= Instructions to follow =
Report how many lines of these entries hold the string "toolbar"; reply with the number alone.

*** Task inputs ***

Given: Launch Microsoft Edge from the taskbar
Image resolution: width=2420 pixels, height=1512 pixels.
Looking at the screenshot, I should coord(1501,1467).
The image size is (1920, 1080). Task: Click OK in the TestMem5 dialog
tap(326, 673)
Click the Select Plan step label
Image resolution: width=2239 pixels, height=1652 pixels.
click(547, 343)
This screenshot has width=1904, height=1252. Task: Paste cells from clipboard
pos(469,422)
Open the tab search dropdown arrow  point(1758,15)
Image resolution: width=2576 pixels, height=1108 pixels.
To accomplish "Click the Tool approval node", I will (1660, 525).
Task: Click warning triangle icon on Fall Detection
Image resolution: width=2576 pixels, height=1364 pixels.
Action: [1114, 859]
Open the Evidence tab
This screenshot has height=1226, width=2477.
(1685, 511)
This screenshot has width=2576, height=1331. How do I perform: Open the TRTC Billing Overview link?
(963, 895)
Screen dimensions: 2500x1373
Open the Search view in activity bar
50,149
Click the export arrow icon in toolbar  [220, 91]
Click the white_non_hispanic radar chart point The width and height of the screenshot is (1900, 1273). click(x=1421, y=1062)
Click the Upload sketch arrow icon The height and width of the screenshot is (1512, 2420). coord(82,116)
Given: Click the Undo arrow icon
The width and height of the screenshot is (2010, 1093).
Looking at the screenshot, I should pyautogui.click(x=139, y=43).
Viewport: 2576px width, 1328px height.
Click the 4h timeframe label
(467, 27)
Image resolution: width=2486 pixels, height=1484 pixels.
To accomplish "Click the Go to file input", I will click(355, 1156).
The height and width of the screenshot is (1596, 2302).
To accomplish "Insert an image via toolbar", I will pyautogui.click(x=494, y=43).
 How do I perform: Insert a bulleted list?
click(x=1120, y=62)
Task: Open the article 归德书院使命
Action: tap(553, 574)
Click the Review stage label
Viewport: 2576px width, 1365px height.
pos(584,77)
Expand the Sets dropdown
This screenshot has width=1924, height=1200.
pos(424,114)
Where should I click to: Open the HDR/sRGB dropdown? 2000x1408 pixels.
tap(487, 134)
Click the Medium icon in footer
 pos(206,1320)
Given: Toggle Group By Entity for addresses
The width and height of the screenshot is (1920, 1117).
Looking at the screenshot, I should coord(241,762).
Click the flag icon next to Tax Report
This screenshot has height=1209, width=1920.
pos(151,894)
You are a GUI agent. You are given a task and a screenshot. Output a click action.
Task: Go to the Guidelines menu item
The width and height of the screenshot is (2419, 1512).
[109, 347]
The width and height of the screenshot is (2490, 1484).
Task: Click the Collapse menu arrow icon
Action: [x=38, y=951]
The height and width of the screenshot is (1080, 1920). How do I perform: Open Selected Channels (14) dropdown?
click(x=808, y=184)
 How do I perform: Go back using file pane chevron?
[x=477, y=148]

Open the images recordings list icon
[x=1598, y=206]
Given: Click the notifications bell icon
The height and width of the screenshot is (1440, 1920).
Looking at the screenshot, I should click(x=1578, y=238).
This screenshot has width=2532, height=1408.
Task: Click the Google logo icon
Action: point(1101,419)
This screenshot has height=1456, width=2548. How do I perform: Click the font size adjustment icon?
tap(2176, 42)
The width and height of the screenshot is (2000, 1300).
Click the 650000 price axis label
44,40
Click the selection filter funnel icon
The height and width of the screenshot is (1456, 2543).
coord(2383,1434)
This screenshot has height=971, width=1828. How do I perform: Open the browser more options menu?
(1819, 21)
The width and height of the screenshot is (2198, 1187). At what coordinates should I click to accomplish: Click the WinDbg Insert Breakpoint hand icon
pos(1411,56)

***

= Answer =
2